I love this Norman Rockwell painting. My wife has a "Rockwell" calender on the wall over her office computer and this is the calender picture for "July." As a kid in the 1950's some of my favorite memories are of family car vacations to places like Yellowstone National Park and to Mount Rushmore in the Black Hills of South Dakota. My dad and I did not have a lot in common but we both enjoyed a good road map and would spend time together plotting out our trips. As a kid I had a little cardboard suitcase where I would store all the road maps. I loved "roadside attractions" such as The Sea Lion Caves, The Prehistoric Gardens or the old ghost town of Calico.

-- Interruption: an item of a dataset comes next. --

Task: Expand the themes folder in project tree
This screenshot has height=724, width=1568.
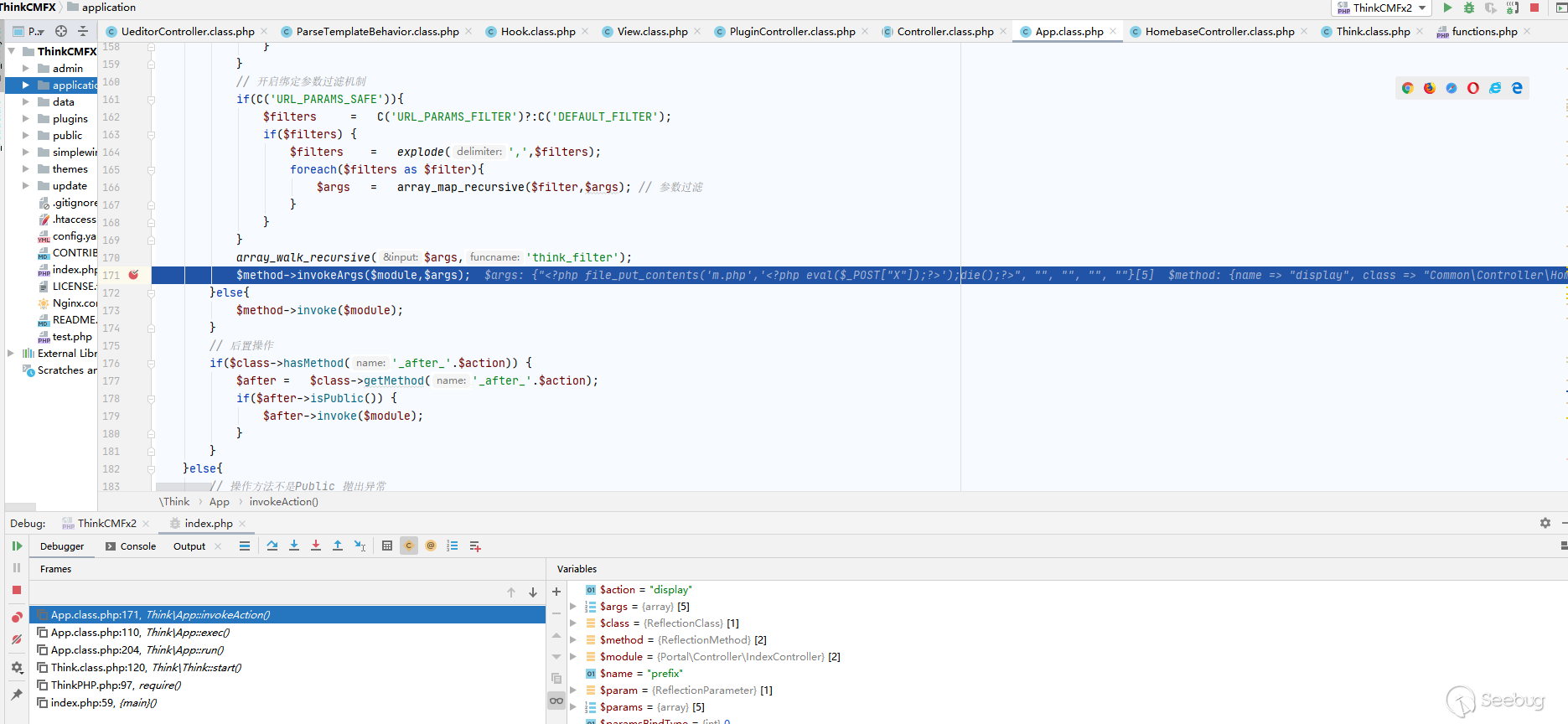Action: 26,169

Now that our kids are adults I miss our summer car vacations where we would take the kids to places like Yellowstone or Mt Rushmore. My favorite trip was when we went to Monument Valley on the Utah/Arizona border on our "Southwest trip" with stops in Las Vegas, The Grand Canyon, Santa Fe, and Old Tuscon Studios. Yes, the picture of me above under "My Profile" is from that trip to Monument Valley. We also took trips to Seattle and Victoria Canada and of course to Disneyland and University of Oregon football Bowl games. My only regret is we should have taken more car trips. I always had the dream of a cross county trip. My guess is I would have enjoyed it more than the family.

If you look closely at the picture you will see "grandma" in the very back seat. That reminds me as a kid my mother's uncle, "Uncle Herman", would often accompany us on our car trips. Uncle Herm liked to chew tobacco and one night we stayed at a motel in southern Utah and he could not find a store that sold chewing tobacco and he was ready to take a bus out of there so he could get to a place where it was sold. Herm would sit between my sister and I, in the back seat, to keep us from fighting. He loved cameras and was always taking pictures.He always wore a hat like the dad in the picture above. Yes, the picture brings back lots of memories.

For fun watch the Chevy Chase movie National Lampoon's Family Vacation for a very funny satire on family car trips with a lot of truth thrown in.